== ЗАДАНИЕ 1 ==
Выведите весь отрывок об этике психоанализа дословно, ничего не меняя.

Этика психоанализа(1959-60)
Шрифт:
Если определенные темы обсуждаются преимущественно людьми, которые верят, будто они веруют — а откуда им, вообще говоря, это знать? — то этого еще недостаточно, чтобы область эта стала их исключительным достоянием. Если они действительно в это верят, то для них это не верования, а просто истины. Если они во что-то верят, то независимо от того, верят они, что верят, или же нет — двусмысленнее веры ничего не бывает, — ясно одно: они верят, будто это знают. Перед нами такое же знание, как любое другое, и в качестве такового попадающее, как и всякое знание, в область нашего изучения, поскольку мы, будучи аналитиками, полагаем, что не существует знания, в основе которого не лежало бы неведение.
Последнее как раз и позволяет нам признавать знанием знания самого разного толка, а не только знание научно обоснованное.
И потому я не считаю, что напрасно предстал перед аудиторией, представлявшей очень важный сектор общественности. Смог ли я на самом деле заставить кого-то задуматься, остается вопросом. Это покажет будущее. Вы представляете собой совершенно иную аудиторию и для вас мысли эти прозвучат совершенно иначе.

== ФРАГМЕНТЫ ЗАПИСЕЙ ==
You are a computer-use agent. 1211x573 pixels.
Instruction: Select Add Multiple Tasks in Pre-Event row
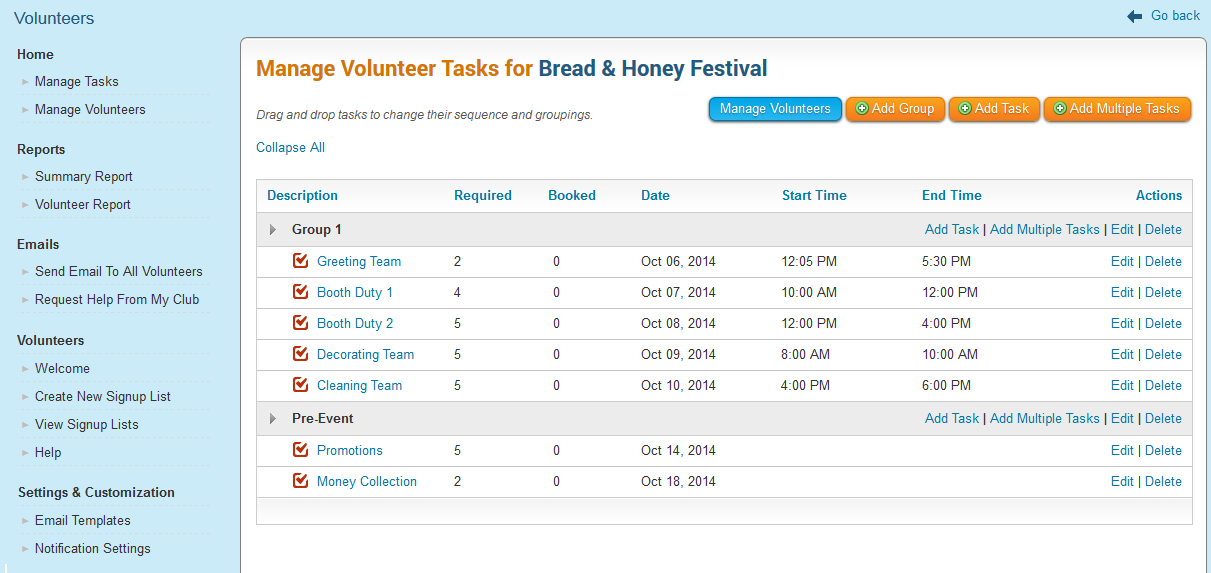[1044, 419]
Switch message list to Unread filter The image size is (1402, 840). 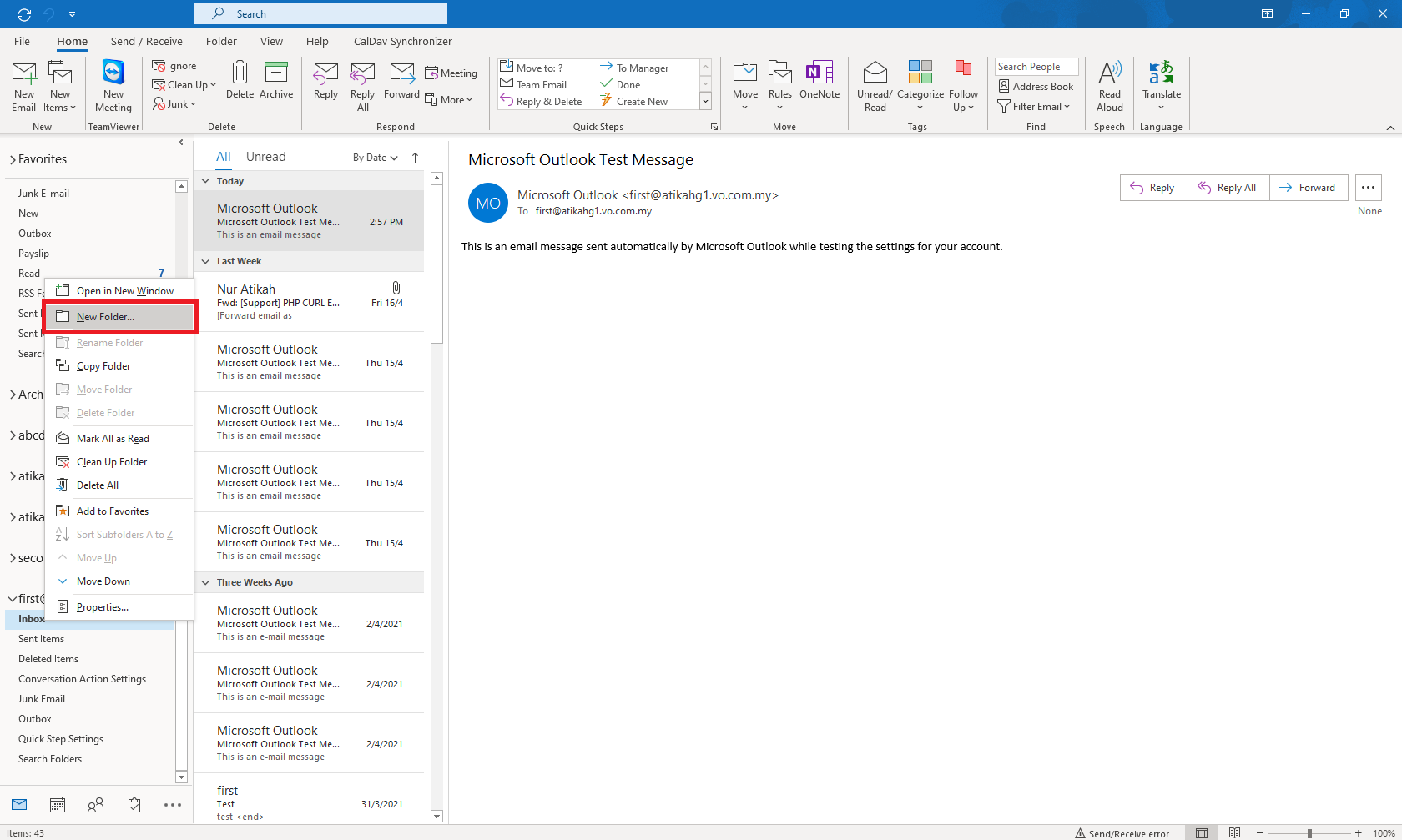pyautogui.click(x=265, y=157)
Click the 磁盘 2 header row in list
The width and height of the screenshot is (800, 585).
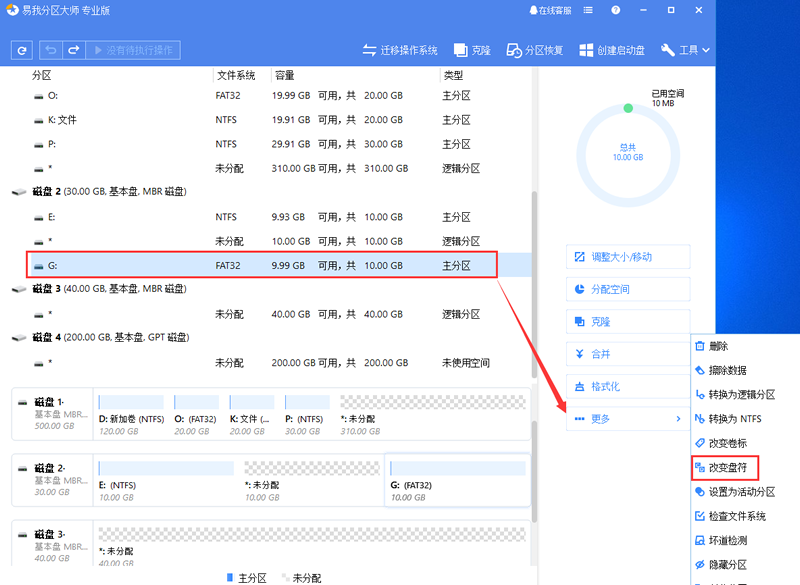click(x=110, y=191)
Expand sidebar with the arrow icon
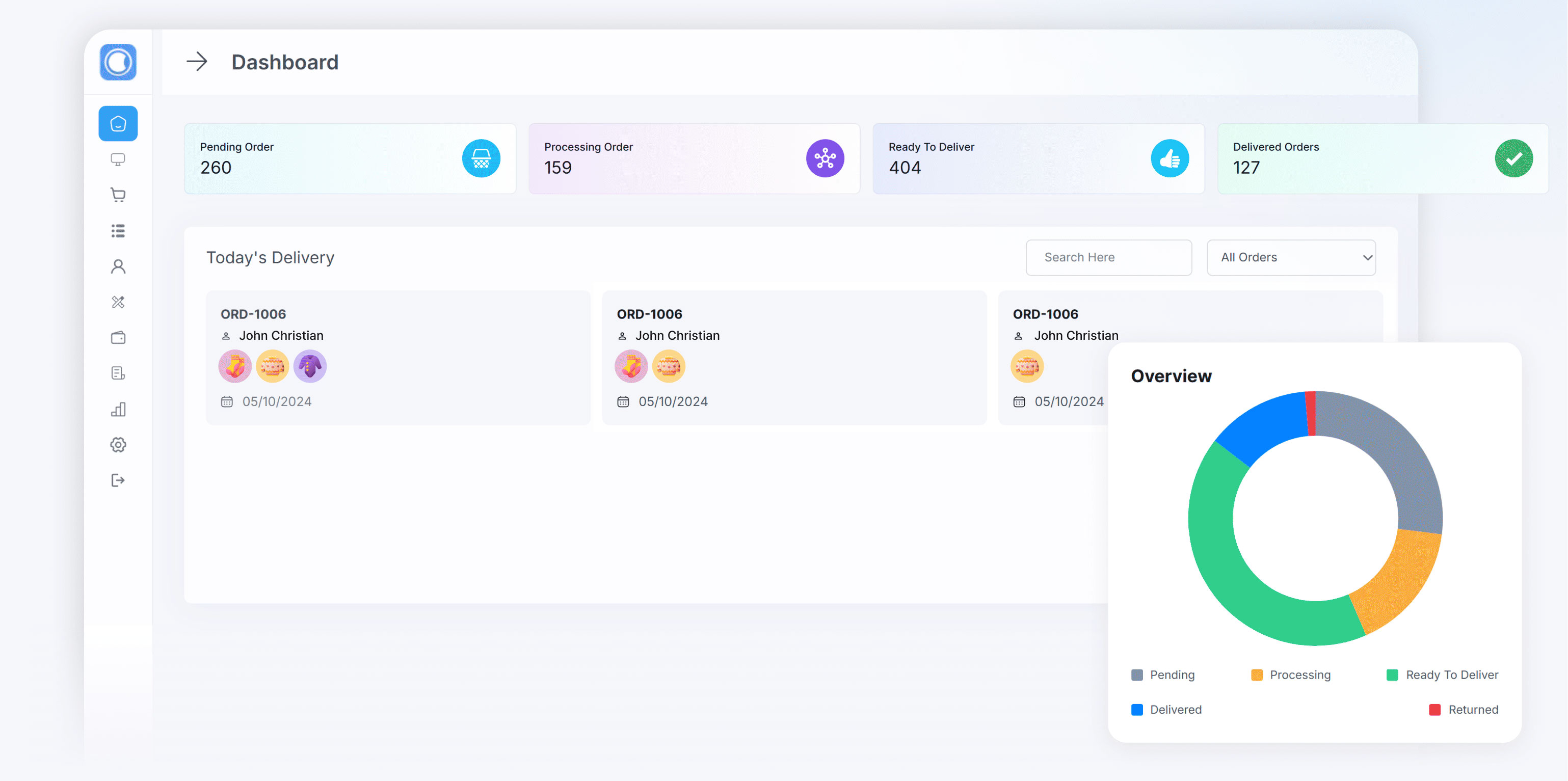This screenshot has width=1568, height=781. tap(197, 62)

== ЗАДАНИЕ 2 ==
Пожалуйста, верните дословно строки записей от строки с «Click the 磁盘 2 header row in list» до конца записей включительно. Изображения в ответ не включайте.

== ОТВЕТ 1 ==
Этика психоанализа(1959-60)
Шрифт:
Если определенные темы обсуждаются преимущественно людьми, которые верят, будто они веруют — а откуда им, вообще говоря, это знать? — то этого еще недостаточно, чтобы область эта стала их исключительным достоянием. Если они действительно в это верят, то для них это не верования, а просто истины. Если они во что-то верят, то независимо от того, верят они, что верят, или же нет — двусмысленнее веры ничего не бывает, — ясно одно: они верят, будто это знают. Перед нами такое же знание, как любое другое, и в качестве такового попадающее, как и всякое знание, в область нашего изучения, поскольку мы, будучи аналитиками, полагаем, что не существует знания, в основе которого не лежало бы неведение.
Последнее как раз и позволяет нам признавать знанием знания самого разного толка, а не только знание научно обоснованное.
И потому я не считаю, что напрасно предстал перед аудиторией, представлявшей очень важный сектор общественности. Смог ли я на самом деле заставить кого-то задуматься, остается вопросом. Это покажет будущее. Вы представляете собой совершенно иную аудиторию и для вас мысли эти прозвучат совершенно иначе.

== ОТВЕТ 2 ==
Click the 磁盘 2 header row in list
The width and height of the screenshot is (800, 585).
click(x=110, y=191)
Expand sidebar with the arrow icon
This screenshot has width=1568, height=781. tap(197, 62)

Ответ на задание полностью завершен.